Um dos melhores do mundo
ALCINO LEITE NETO
Editor do Mais!
Não há tarefa mais inglória do
que defender o cinema brasileiro.
Existe uma tal quantidade de
consensos e idéias feitas sobre a
má qualidade de nossas imagens
cinematográficas que se opor a eles
é o mesmo que enfrentar um exército de marimbondos.
Fora isso, há sempre a questão da
ignorância. Nós desconhecemos
boa parte da história do cinema do
país, não vimos os filmes, ou os vimos mal, não refletimos direito sobre eles e seus contextos.
Não se pode esquecer ainda da
inclinação ao autodeboche e à mútua depreciação, próprias do complexo de inferioridade do país.
O fato é que, se um crítico diz que
o cinema brasileiro é, no plano histórico, um dos principais de todos
os tempos, vamos despencar num
vale de risadas.
Como não há, contudo, tarefa
mais nobre do que defender o cinema brasileiro, vamos lá:
1) Esse cinema produziu um conjunto original de obras em todos os
principais períodos (mudo, período clássico, neo-realismo, cinema
moderno, underground) que comunicam entre si o seu esforço de
elaboração de uma linguagem singular e de universalização dos conteúdos.
A descontinuidade produtiva
não impediu o surgimento de estúdios e organizações (Cinédia,
Atlântida, Embrafilme etc.) ou de
arranjos coletivos (cinema novo,
udigrúdi, Boca do Lixo) que possibilitaram ao cinema brasileiro ter
uma duradoura e rara continuidade expressiva (ausente no cinema
australiano, por exemplo).
2) Ele foi um dos principais interlocutores da cultura brasileira, popular e culta. Cumpriu, ora com
maior, ora com menor adesão, o
destino histórico da "sétima arte"
de ser fruto da sociedade de massas e fronteira de trocas entre o alto
e o baixo da cultura.
Ele não se deixou isolar em uma
estética de salão ou folclorizante (à
maneira do cinema argentino) e,
valendo-se muitas vezes das reflexões e práticas do modernismo
brasileiro, tornou-se um poderoso
agente de expressão da vida e da
cultura do país e de diálogo com
sua realidade sociopolítica.
3) Esse cinema investiu-se de
uma liberdade formal e intelectual
que o impediu de ser apenas um
imitador de influências estrangeiras. Para os melhores diretores, a
precariedade técnica foi um estimulante para a criatividade, fazendo-os desenvolver recursos originais de linguagem.
4) A riqueza de sua história anterior permitiu-lhe criar o cinema
novo, um dos projetos cinematográficos mais firmes da história,
por suas invenções plásticas e pela
relevância de seu discurso.
O cinema novo desprovincianizou a filmografia brasileira, tornando-a item internacional obrigatório.
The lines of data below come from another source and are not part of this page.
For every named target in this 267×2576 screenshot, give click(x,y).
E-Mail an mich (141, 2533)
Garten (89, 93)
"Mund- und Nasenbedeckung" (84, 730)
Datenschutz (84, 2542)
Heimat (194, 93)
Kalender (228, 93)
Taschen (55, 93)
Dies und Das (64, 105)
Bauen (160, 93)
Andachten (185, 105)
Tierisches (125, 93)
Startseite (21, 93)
Esse período gera um dos
nomes incontornáveis da história
do cinema: Glauber Rocha.
Apesar da precariedade de recursos e de sua trajetória irregular,
não há portanto exagero em o Brasil postular, com outros países periféricos (México, Índia, Polônia),
um lugar próximo das oito grandes cinematografias do mundo
(Estados Unidos, França, Japão,
Itália, Alemanha, ex-URSS, Inglaterra, Suécia).